While we are all presumed innocent until PROVEN guilty beyond a reasonable doubt, to aid in the prosecution, in cerrtain cases, the courts will allow certain negative inferences to be drawn from a defendant’s otherwise innocent behavior.  The Conciousness of Guilt jury instruction allows a jury to speculate as to a defendant’s motives for what may be innecent actions.  The defense lawyer must diligently argue against speculation.

In Commonwealth v. Morris, the defendant appealed from his conviction of assault and battery by means of a dangerous weapon, arising from an altercation in which the defendant stabbed another man and then fled.  The SJC rejected the defendant’s claim that “the judge should not have given a consciousness of guilt instruction pertaining to flight, over the defendant’s objection, where he had proceeded on a theory of self-defense and claimed that his flight was the result of fear brought on by the circumstances of his situation.” The Court noted that the judge gave the standard, approved consciousness of guilt instruction, as codified in Instruction 3.580 of The Criminal Model Jury Instructions for Use in the District Court (2009), including the salutary reminders that there could be an innocent explanation for the defendant’s flight and that even if the defendant felt guilty, such feelings are sometimes experienced by people who are not, in fact, guilty. The SJC opined that this “thoughtful and well balanced” instruction properly gave the jury the option of considering the various potential explanations for the defendant’s flight and did not “unfairly bolster the Commonwealth’s case ¼ by negating the defendant’s claim of self-defense.”

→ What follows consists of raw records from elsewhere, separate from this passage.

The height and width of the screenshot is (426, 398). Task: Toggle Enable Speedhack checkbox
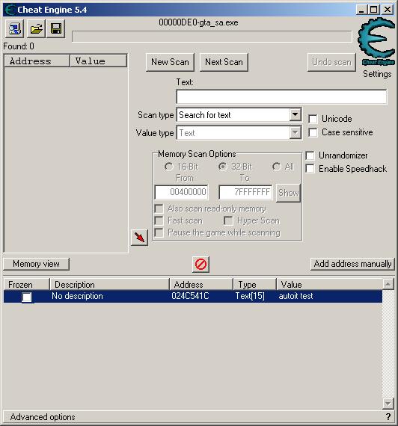click(x=310, y=169)
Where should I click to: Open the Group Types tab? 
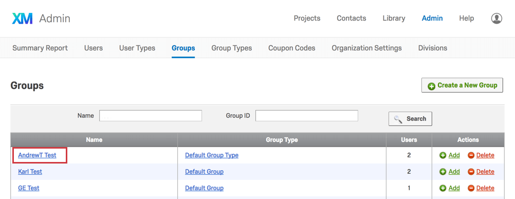(232, 48)
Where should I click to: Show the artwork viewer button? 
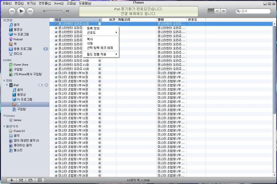pyautogui.click(x=40, y=180)
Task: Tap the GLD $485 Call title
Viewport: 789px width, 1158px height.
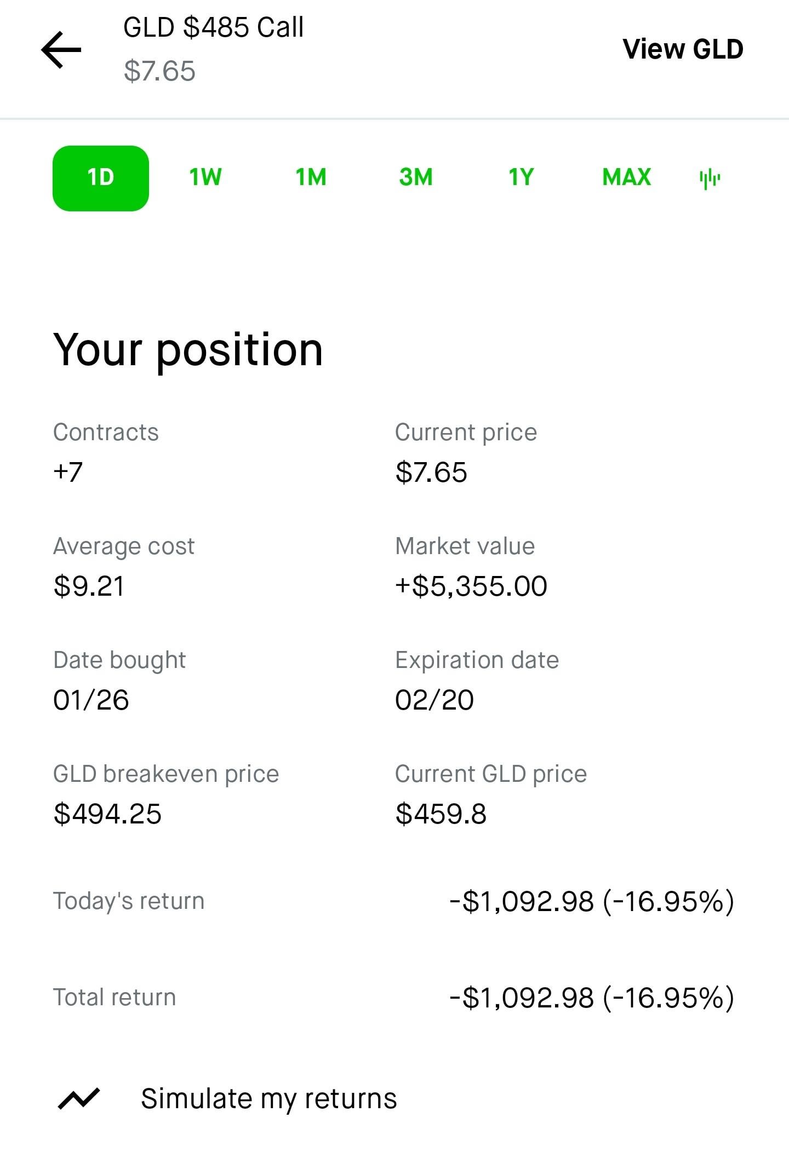Action: tap(213, 27)
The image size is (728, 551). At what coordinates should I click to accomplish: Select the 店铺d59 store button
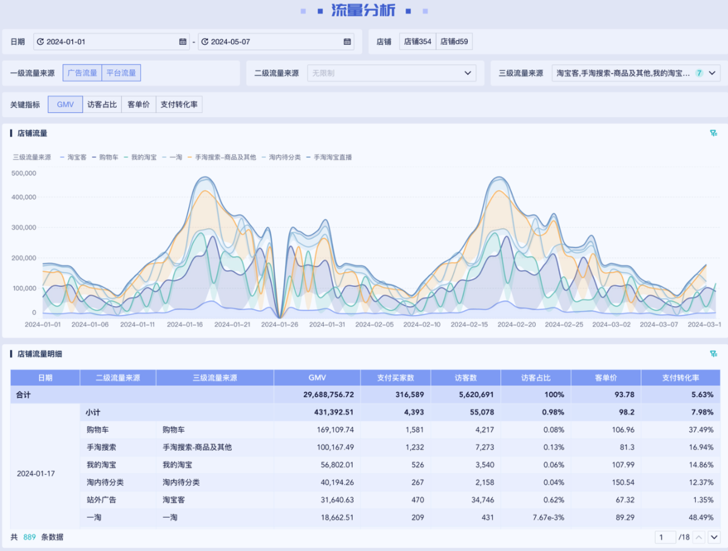454,42
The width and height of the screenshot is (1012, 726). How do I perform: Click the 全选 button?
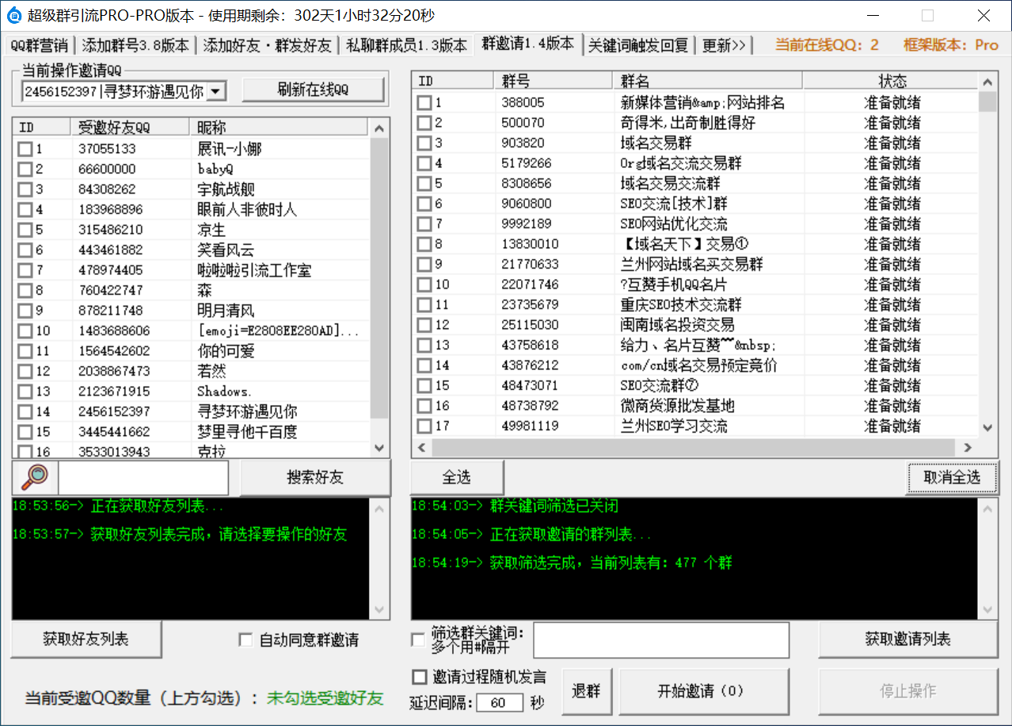click(x=457, y=477)
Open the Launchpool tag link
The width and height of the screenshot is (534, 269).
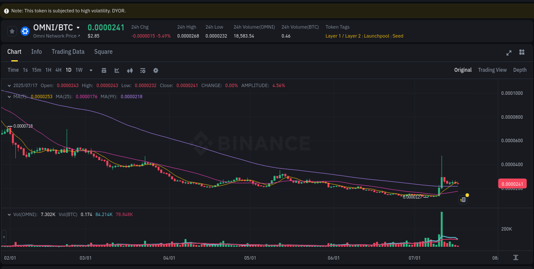click(x=376, y=36)
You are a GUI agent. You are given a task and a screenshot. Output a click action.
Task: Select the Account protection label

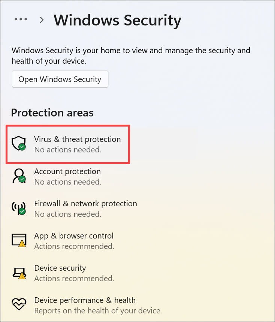67,171
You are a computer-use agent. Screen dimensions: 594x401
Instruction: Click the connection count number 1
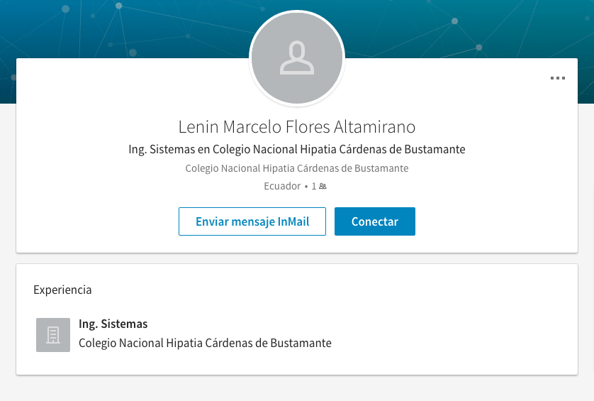[x=314, y=187]
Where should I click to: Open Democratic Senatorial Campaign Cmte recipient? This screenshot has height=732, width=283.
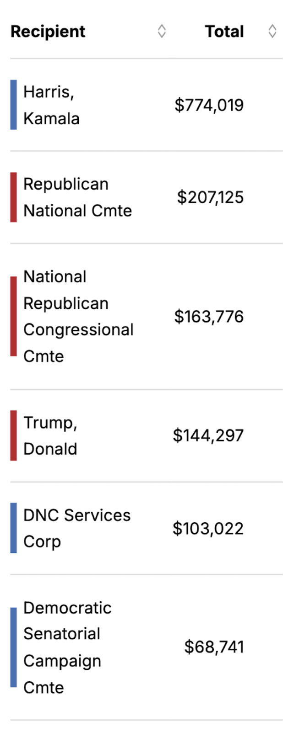(x=67, y=647)
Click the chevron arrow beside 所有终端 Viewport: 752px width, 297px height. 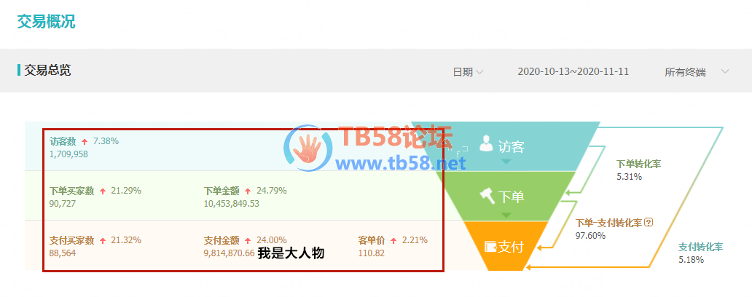[725, 72]
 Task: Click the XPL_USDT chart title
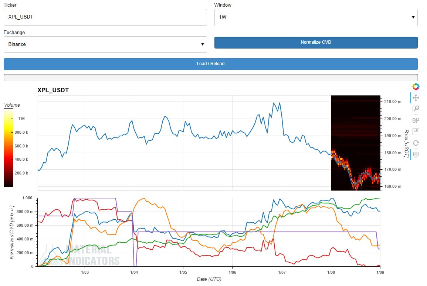click(53, 90)
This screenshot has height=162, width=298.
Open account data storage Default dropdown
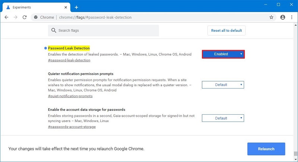(223, 118)
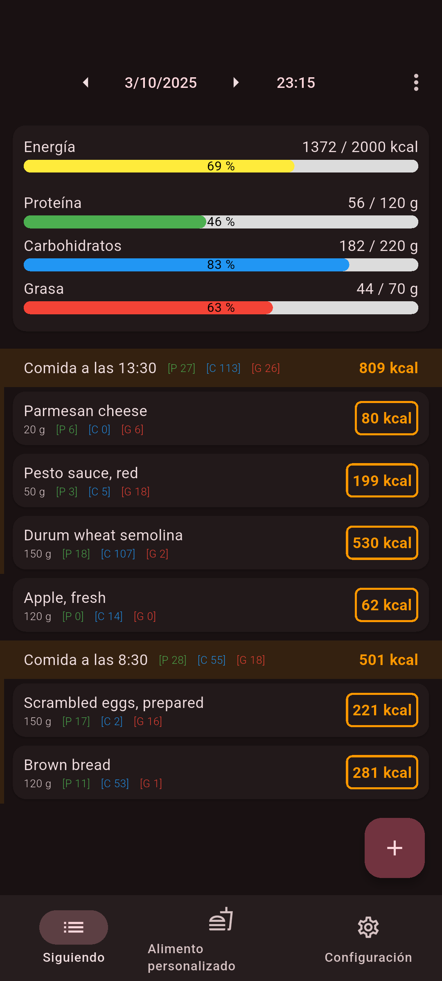Image resolution: width=442 pixels, height=981 pixels.
Task: Tap the 80 kcal Parmesan badge
Action: coord(386,418)
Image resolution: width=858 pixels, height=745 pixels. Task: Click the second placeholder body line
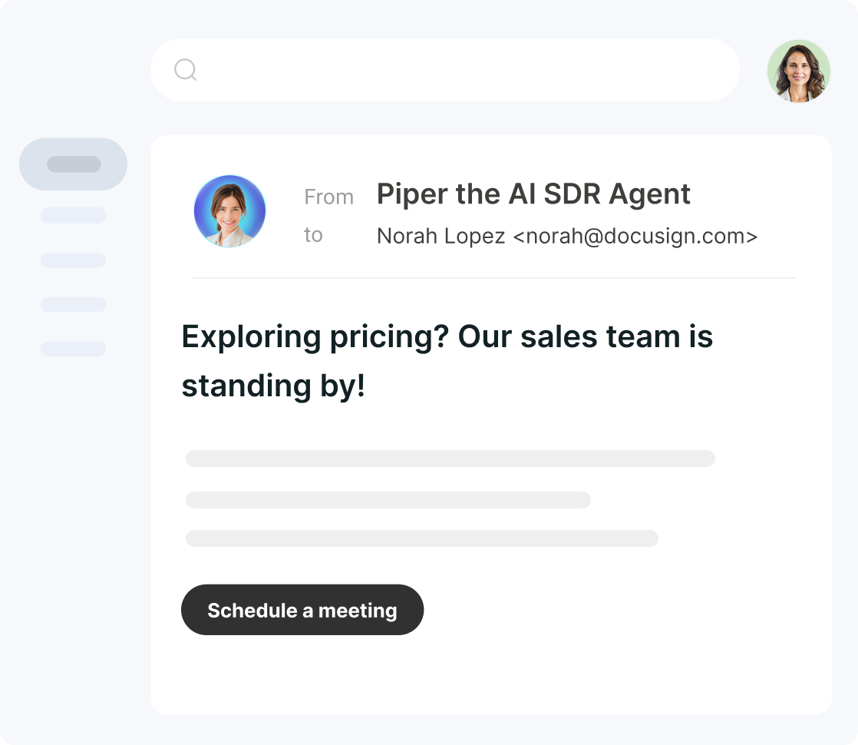pyautogui.click(x=388, y=499)
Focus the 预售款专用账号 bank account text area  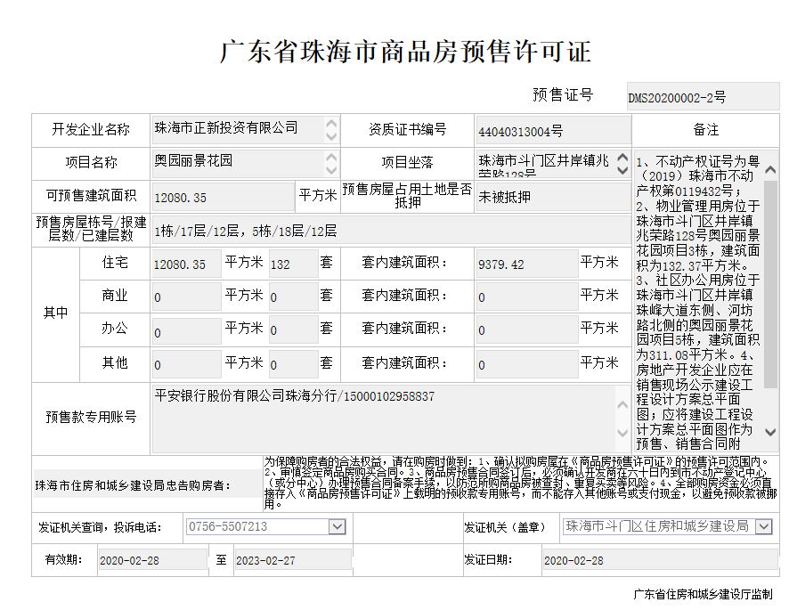[388, 418]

Despite its affirmance of the defendant’s conviction, the SJC offered the following comment: “In those cases involving a question of self-defense where a defendant ¼ objects to the inclusion of a consciousness of guilt instruction in the jury charge, a judge should give careful consideration to whether the instruction would serve a useful and proper purpose and whether it should be given at all. If a judge does decide to give such an instruction over a defendant’s objection, then the judge should consider whether highlighting, or leading with, the portion of the instruction pertaining to the fact that innocent people do engage in the particular conduct at issue, and that such conduct does not necessarily reflect feelings of guilt but may be consistent with self-defense, would better preserve the neutrality of the instruction.”